Der dem Senat als besonders sachkundig bekannte Sachverständige Dipl.-Ing. (FH) R. konnte in technischer Hinsicht nicht beweissicher feststellen, ob die an den beiden beteiligten Pkw entstandenen Schäden auf einer Rückwärtsbewegung des Pkw Mini oder aber auf einer deutlichen Lenkbewegung des Pkw Mercedes nach rechts im Zuge der Vorbeifahrt beruhen. Der Senat verkennt zwar nicht, dass der Kläger eine solche Lenkbewegung nach rechts nicht eingeräumt hat. Zu berücksichtigen ist aber zugleich, dass auch der Beklagte zu 1), wie bereits ausgeführt, die vom Kläger behauptete Rückwärtsbewegung in Abrede gestellt hat. Der Senat vermochte sich nicht die gem. § 286 ZPO erforderliche Überzeugung dahingehend zu bilden, dass dem – beweisbelasteten – Kläger mehr zu glauben wäre als dem Beklagten zu 1), wobei auch zu berücksichtigen war, dass der Kläger im Übrigen Wahrnehmungen bzgl. des Unfallortes sowie eine Version seines Fahrverhaltens geschildert hat, welche, wie der Sachverständige überzeugend ausgeführt hat, aus technischer Sicht definitiv nicht zutreffend sein können. So hat der Kläger behauptet, er habe weder eine Baustelle noch den Pkw Mini vor der Kollision gesehen. Tatsächlich befand sich aber aus Sicht des Klägers links eine deutlich sichtbare Baustelle, während der Pkw Mini aus Sicht des Klägers rechts unübersehbar schräg gestellt in die Fahrbahn hineingeragt haben muss. Der für den Kläger zur Durchfahrt verbleibende Raum betrug bei einer Breite des eigenen Pkw Mercedes von ca. 2,10 m nur noch ca. 2,50 m. Hätte der Kläger zudem, wie von ihm behauptet, tatsächlich bis zur Kollision eine „geradlinige, rechtsorientierte Fahrweise eingehalten“ (vgl. S. 3 des Protokolls der Sitzung vom 24.06.2016 = Bl. 68 d. A.), so hätte er bereits mit der rechten Front seines Pkw gegen des Heck des Pkw Mini stoßen müssen, was er jedoch unbestritten nicht getan hat. Schließlich ist noch zu berücksichtigen, dass einer Rückwärtsbewegung des Pkw Mini, wie vom Kläger behauptet, diverse Fahrmanöver des Beklagten zu 1) hätten vorausgehen müssen, welche insgesamt 6,85 bis 7,51 Sekunden gedauert hätten, wie der Sachverständige ebenfalls überzeugend dargelegt hat. Weshalb dies dem Kläger verborgen geblieben sein sollte, erschließt sich nur dann, wenn man entweder von einer anhaltenden vollständigen Unaufmerksamkeit des Klägers oder aber eben doch einer nicht stattgefundenen Rückwärtsbewegung des Pkw Mini ausgeht.

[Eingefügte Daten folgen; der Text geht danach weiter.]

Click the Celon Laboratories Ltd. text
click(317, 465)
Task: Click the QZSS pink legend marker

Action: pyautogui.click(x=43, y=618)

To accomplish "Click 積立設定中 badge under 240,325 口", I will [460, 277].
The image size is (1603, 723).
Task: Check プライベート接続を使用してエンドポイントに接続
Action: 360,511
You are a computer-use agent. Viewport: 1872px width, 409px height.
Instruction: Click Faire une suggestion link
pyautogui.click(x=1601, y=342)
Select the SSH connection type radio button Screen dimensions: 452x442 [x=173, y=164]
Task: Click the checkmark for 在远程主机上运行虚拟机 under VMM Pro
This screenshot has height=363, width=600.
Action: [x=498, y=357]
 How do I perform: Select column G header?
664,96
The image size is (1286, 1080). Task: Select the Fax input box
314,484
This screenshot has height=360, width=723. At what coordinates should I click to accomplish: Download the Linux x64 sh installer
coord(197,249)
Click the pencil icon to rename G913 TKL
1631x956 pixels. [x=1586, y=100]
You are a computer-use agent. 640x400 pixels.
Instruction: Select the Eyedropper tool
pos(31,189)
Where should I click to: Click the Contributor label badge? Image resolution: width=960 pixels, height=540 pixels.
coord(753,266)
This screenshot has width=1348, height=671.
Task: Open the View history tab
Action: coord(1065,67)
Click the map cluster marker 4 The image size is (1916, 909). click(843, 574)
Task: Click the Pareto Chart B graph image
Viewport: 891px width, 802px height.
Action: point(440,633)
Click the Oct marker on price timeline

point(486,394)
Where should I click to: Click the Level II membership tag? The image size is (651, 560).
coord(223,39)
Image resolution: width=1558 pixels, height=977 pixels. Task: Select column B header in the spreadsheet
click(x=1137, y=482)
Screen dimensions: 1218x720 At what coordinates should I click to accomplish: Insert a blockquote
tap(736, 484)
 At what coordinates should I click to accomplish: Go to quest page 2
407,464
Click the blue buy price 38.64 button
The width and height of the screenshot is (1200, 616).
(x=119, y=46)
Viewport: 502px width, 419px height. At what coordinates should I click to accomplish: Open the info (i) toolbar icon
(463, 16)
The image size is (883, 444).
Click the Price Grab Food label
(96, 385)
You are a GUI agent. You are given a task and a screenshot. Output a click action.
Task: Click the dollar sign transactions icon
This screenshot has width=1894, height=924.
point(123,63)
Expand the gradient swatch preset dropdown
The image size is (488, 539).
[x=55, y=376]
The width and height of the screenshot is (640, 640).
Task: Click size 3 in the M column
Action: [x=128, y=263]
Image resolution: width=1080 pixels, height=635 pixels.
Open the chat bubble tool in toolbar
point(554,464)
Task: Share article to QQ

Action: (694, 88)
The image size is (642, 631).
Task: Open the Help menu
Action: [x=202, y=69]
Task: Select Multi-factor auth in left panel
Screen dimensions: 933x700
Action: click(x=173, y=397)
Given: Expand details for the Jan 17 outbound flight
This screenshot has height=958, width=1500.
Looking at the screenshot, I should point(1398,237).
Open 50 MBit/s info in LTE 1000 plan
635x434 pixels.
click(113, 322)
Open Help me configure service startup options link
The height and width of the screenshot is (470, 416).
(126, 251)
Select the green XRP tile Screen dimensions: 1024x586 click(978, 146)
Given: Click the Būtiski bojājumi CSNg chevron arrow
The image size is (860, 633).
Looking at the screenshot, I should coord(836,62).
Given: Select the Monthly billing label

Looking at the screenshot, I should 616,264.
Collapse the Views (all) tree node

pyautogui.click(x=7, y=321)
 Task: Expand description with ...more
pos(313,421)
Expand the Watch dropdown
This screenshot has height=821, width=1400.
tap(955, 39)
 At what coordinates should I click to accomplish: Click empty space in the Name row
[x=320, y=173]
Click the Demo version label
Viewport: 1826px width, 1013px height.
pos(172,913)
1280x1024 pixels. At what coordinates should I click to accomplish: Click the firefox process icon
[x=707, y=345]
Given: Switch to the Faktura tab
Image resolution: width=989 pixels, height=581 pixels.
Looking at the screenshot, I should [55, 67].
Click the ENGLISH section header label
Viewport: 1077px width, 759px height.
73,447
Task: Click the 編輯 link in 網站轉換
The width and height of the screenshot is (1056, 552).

bb) Ebenso wenig konnte sich der Senat eine Überzeugung dahingehend bilden, dass die Beklagten dem Kläger ein Verschulden an dem Unfall nachgewiesen hätten. Denn dass der Kollision eine Rückwärtsbewegung des Pkw Mini vorausging mit der Folge eines für ein Verschulden des Beklagten zu 1) gem. § 9 V StVO sprechenden Anscheinsbeweis, ist ebenso möglich. Zwar spricht hier, wie bereits ausgeführt, einiges für eine in jedem Fall gegebene Unaufmerksamkeit des Klägers. Dass diese tatsächlich vorlag und inwieweit diese für die Kollision zumindest mitursächlich war, ist bei Beachtung der Ausführungen des Sachverständigen aber ebenso ungesichert.

cc) Damit steht sich die Haftung der beiden Unfallbeteiligten aus Betriebsgefahr gegenüber (§ 7 I StVG). Da es sich bei beiden Fahrzeugen um Pkw handelt und auch im Übrigen keine die jeweilige Betriebsgefahr erhöhende Gesichtspunkte ersichtlich sind, ist eine hälftige Haftungsteilung sachgerecht (§ 17 I StVG).